__YOUR INSTRUCTIONS__
Rewrite the rows starting at the line containing "Where should I click to: Click inside" and ending at the line containing "point(21,102)", changing "chevron" to "arrow" and leaving everything else as it is.

(Interface element records)
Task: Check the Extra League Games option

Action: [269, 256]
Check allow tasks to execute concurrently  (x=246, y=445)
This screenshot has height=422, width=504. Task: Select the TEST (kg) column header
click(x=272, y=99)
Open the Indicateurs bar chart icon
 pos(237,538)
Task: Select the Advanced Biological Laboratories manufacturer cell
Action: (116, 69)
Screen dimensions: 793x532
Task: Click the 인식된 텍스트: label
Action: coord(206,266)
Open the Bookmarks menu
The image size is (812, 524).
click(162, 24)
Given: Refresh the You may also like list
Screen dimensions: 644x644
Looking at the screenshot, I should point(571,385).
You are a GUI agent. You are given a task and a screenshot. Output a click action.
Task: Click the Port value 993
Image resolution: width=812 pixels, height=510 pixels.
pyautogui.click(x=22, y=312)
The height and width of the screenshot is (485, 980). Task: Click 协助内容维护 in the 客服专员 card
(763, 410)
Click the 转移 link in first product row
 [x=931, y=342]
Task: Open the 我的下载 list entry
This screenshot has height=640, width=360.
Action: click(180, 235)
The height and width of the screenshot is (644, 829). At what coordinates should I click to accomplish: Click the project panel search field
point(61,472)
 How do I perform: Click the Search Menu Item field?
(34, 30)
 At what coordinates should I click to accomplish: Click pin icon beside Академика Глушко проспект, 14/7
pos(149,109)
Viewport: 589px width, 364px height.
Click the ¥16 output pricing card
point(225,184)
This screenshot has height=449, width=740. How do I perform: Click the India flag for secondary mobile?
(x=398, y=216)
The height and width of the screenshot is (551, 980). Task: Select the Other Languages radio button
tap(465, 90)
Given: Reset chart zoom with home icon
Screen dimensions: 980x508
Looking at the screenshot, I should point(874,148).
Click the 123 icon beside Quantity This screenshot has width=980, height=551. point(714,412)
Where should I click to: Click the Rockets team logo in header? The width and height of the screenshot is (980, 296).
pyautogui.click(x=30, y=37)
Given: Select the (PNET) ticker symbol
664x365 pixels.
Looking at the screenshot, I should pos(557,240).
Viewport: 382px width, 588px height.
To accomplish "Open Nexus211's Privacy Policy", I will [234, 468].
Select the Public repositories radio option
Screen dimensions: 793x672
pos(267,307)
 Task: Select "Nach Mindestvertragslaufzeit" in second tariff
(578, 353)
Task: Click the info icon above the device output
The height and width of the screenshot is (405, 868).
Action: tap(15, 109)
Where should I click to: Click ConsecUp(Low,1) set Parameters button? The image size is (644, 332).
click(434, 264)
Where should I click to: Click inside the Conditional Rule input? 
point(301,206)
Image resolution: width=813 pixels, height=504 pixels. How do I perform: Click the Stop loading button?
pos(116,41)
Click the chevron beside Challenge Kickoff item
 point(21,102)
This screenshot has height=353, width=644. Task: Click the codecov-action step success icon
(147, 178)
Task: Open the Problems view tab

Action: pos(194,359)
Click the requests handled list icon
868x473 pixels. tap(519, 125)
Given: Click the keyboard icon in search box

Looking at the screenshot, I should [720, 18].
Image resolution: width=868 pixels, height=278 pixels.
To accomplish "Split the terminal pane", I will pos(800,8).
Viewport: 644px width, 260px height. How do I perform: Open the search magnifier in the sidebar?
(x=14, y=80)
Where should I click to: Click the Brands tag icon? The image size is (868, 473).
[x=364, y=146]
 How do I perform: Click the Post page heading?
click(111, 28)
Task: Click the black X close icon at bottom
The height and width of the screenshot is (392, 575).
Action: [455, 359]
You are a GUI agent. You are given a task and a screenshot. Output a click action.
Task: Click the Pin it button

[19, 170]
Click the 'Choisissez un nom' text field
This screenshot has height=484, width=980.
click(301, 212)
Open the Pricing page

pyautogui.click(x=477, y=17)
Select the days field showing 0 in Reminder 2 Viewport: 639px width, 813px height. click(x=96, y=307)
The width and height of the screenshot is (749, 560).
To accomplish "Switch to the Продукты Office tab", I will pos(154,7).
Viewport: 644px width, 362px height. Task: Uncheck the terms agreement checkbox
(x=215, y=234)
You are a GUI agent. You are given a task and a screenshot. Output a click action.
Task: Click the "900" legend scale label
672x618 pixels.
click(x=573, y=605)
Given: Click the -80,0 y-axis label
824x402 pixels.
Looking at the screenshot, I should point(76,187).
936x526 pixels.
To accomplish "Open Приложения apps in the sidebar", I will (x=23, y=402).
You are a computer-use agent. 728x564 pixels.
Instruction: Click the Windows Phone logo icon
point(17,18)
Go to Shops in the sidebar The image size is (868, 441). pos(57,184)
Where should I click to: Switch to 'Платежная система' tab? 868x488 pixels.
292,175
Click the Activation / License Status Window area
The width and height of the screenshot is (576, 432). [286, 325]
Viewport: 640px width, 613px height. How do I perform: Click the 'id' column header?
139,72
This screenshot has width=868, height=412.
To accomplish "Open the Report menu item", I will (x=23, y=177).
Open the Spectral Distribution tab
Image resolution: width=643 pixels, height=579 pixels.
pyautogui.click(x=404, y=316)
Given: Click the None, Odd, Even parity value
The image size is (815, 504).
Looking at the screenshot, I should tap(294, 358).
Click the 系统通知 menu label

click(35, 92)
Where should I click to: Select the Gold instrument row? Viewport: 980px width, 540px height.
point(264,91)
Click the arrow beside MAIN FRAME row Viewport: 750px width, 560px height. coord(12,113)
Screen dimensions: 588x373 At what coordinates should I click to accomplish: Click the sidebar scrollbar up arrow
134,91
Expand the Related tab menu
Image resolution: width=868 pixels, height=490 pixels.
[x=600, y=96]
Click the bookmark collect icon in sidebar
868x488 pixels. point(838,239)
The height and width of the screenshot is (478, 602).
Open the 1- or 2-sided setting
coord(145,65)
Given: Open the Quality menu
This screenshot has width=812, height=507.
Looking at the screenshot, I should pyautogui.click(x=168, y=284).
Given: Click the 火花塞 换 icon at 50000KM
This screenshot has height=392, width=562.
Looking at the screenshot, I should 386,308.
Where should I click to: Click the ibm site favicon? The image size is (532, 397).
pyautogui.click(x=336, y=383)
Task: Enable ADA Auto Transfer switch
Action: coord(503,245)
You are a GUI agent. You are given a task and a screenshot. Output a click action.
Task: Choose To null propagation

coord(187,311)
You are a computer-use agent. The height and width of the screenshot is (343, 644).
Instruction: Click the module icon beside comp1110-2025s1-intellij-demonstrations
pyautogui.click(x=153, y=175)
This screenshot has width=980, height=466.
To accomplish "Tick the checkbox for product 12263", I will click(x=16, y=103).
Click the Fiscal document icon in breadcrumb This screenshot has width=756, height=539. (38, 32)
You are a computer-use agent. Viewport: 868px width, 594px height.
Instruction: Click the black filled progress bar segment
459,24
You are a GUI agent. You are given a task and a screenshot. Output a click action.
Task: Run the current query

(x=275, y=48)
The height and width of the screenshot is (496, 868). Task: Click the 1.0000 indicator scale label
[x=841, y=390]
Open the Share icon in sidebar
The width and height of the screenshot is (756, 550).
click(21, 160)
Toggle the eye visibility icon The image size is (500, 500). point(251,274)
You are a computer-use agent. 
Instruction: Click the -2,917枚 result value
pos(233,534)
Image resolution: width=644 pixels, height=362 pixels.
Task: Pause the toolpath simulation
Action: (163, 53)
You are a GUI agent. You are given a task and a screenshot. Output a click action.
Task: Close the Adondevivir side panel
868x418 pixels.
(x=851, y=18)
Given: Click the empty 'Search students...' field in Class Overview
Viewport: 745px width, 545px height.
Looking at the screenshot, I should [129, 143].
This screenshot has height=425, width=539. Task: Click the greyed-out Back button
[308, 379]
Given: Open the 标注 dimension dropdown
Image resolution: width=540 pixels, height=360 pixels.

__SOLUTION__
Where should I click to: Click inside the Conditional Rule input? 
point(301,206)
Image resolution: width=813 pixels, height=504 pixels. How do I perform: Click the Stop loading button?
pos(116,41)
Click the arrow beside Challenge Kickoff item
 point(21,102)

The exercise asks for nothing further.